Although the study was well designed, the broad applicability and generalizability of these findings will need to be refined through future lines of inquiry. The authors’ selection of variables for the at-risk classification algorithm has a strong empirical basis, and it demonstrated utility in identifying potential treatment failures in their study. However, the applicability of this algorithm to in-person CBT for insomnia and other Internet-based platforms is not clear. Additionally, the present study does not provide long-term follow-up data and excluded those with an active psychiatric comorbidity. More research providing long-term follow-up with adapted treatment for those with and without comorbid insomnia is needed.

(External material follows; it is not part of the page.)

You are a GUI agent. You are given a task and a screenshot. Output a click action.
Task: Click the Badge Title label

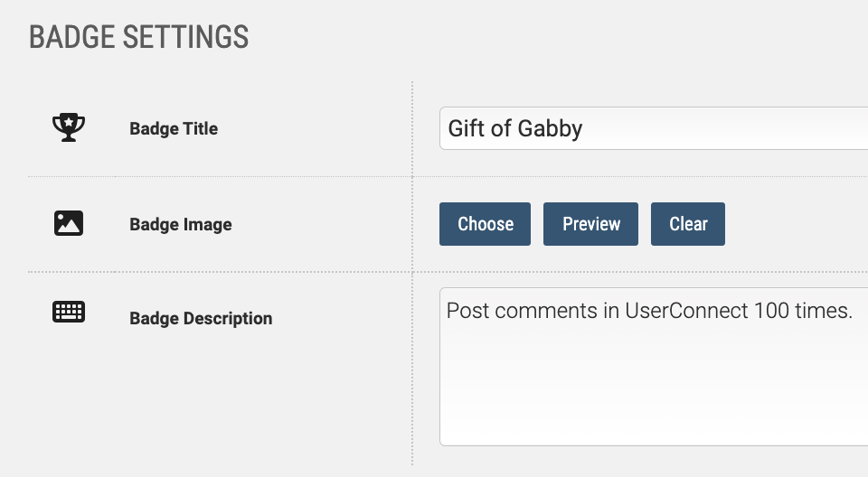(x=174, y=129)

In summary, Forsell and colleagues offer an innovative psychotherapy adaptation strategy in the context of insomnia treatment, demonstrating an ability to identify potential therapeutic failures in Internet-delivered care, with subsequent adjustment to treatment to achieve improved outcomes. Further key research directions include continuing to develop effective and feasible algorithms to identify potential treatment failures with both Internet-based and in-person treatment formats, and improving short- and long-term outcomes for a variety of populations. Translating these findings into clinical practice also will require that these lines of inquiry be advanced with an appreciation for evolving and complex access limitations (insurance, financial, regulatory, etc.) to Internet-based psychotherapy programs for insomnia. These future directions and considerations apply not only to advancing innovative psychotherapy practices for insomnia but also Internet-delivered psychotherapy for mental illness more broadly.